If a connection attempt is made from host other than the localhost you can expect to see the following output including the exception:
$ mvn exec:java -Dexec.mainClass=org.apache.activemq.book.ch3.portfolio.Publisher - Dexec.args="... Exception in thread "main" javax.jms.JMSException: Connecting from IP address 192.168.10.10 is not allowed ...
Summary
The ActiveMQ JAAS plugins provide the ability to utilize the standardized Java login modules via simple configuration, allowing you to authenticate users from various sources, such as LDAP, properties files, and so on. Additionally, custom JAAS login modules could be created for use with other authentication or authorization schemes.

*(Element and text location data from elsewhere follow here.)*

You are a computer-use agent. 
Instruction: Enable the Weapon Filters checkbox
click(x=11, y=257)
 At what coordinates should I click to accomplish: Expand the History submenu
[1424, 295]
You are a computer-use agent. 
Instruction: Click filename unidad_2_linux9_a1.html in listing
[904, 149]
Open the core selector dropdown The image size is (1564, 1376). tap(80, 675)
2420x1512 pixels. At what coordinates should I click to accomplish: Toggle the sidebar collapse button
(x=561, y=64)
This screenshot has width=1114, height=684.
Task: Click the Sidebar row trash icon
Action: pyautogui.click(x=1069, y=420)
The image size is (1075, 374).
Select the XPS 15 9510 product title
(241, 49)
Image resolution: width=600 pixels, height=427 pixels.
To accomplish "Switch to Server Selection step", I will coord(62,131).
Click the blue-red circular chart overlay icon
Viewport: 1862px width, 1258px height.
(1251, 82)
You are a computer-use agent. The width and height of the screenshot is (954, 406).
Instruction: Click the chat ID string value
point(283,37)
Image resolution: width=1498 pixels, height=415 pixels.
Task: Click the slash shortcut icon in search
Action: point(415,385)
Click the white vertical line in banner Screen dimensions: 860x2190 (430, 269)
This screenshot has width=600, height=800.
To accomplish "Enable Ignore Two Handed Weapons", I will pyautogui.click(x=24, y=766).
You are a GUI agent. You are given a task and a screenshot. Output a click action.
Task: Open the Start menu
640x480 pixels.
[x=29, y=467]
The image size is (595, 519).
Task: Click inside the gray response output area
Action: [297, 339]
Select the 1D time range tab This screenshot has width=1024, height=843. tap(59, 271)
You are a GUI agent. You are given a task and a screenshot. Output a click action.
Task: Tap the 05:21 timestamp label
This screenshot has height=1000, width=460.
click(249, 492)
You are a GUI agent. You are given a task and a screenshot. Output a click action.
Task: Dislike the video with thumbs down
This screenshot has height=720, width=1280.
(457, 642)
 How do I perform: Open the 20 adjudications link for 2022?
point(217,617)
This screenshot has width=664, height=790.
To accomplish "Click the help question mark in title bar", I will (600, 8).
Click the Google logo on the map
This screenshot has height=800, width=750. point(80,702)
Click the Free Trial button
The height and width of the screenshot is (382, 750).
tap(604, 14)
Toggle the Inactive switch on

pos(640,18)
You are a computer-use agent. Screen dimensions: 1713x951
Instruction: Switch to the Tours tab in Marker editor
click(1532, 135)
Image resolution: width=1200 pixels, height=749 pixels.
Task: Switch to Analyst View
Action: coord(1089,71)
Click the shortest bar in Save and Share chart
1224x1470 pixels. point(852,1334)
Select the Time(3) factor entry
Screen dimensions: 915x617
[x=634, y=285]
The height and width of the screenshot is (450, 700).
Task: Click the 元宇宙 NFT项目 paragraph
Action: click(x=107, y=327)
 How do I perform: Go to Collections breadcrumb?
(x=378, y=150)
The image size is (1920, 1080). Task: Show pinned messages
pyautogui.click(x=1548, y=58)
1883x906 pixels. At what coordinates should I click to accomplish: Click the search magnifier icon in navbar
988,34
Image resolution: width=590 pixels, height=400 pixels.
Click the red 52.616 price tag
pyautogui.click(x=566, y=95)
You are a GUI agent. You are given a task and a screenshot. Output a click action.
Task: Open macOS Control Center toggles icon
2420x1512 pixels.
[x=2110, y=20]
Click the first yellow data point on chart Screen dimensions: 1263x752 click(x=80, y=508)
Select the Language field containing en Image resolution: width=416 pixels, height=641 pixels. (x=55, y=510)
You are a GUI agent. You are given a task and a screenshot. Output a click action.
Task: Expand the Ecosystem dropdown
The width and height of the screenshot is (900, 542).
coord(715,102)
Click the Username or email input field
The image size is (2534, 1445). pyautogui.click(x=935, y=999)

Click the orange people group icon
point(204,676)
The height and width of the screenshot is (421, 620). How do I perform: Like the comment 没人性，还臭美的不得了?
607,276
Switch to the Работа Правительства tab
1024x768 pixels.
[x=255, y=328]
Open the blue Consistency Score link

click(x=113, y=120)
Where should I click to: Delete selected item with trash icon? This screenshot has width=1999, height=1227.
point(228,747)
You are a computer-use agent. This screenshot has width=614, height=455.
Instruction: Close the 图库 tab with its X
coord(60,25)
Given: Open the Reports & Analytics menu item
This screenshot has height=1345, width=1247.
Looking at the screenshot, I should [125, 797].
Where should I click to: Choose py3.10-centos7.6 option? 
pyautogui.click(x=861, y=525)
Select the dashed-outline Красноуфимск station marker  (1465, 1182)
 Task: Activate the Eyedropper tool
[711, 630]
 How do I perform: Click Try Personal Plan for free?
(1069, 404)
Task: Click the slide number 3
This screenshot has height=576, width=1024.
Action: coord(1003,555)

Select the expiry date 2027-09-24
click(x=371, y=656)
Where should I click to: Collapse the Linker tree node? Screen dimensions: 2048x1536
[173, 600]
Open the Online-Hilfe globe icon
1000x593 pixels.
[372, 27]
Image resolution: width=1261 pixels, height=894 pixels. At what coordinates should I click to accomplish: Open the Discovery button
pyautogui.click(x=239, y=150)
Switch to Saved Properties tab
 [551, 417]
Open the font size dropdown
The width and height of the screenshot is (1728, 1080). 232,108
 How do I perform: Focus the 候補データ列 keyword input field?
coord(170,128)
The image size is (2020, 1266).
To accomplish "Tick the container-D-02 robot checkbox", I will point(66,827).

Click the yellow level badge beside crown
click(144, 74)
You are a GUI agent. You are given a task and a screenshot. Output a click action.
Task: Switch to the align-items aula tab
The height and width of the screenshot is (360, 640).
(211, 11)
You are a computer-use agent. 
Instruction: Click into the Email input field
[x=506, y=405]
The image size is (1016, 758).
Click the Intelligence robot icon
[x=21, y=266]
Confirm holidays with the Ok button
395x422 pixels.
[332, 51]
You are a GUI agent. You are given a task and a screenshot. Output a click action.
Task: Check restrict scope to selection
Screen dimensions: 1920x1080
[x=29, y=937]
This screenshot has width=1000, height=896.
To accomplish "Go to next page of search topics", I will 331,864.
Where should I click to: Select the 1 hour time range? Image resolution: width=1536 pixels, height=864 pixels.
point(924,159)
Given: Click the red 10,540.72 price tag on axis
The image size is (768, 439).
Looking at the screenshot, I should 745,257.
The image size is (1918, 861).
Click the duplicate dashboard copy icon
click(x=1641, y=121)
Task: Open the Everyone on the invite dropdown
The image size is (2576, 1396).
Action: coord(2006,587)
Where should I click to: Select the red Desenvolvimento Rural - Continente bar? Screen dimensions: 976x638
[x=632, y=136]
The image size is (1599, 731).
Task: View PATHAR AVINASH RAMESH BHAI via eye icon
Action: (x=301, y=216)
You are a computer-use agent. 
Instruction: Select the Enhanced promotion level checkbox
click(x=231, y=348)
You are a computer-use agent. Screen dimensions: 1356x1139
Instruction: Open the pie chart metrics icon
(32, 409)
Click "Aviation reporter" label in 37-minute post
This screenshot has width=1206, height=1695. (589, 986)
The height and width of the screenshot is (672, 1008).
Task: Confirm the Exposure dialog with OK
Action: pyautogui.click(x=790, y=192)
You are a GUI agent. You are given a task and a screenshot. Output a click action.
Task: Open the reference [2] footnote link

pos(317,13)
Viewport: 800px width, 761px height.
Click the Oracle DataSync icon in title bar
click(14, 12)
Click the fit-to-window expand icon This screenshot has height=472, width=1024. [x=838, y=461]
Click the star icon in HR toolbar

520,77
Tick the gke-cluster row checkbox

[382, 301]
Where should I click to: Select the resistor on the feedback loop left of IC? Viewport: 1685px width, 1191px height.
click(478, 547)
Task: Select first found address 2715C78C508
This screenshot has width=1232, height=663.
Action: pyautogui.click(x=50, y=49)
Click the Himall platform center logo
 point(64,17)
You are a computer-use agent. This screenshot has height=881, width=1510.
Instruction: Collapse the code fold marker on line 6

Although this example was a bit more complex, it serves as a good demonstration of the power provided by the BrokerFilter class. Just imagine how flexible this plugin mechanism is for integrating with existing custom security requirements. This example focused on a security example but many other operations that can be customized by using the pattern illustrated here.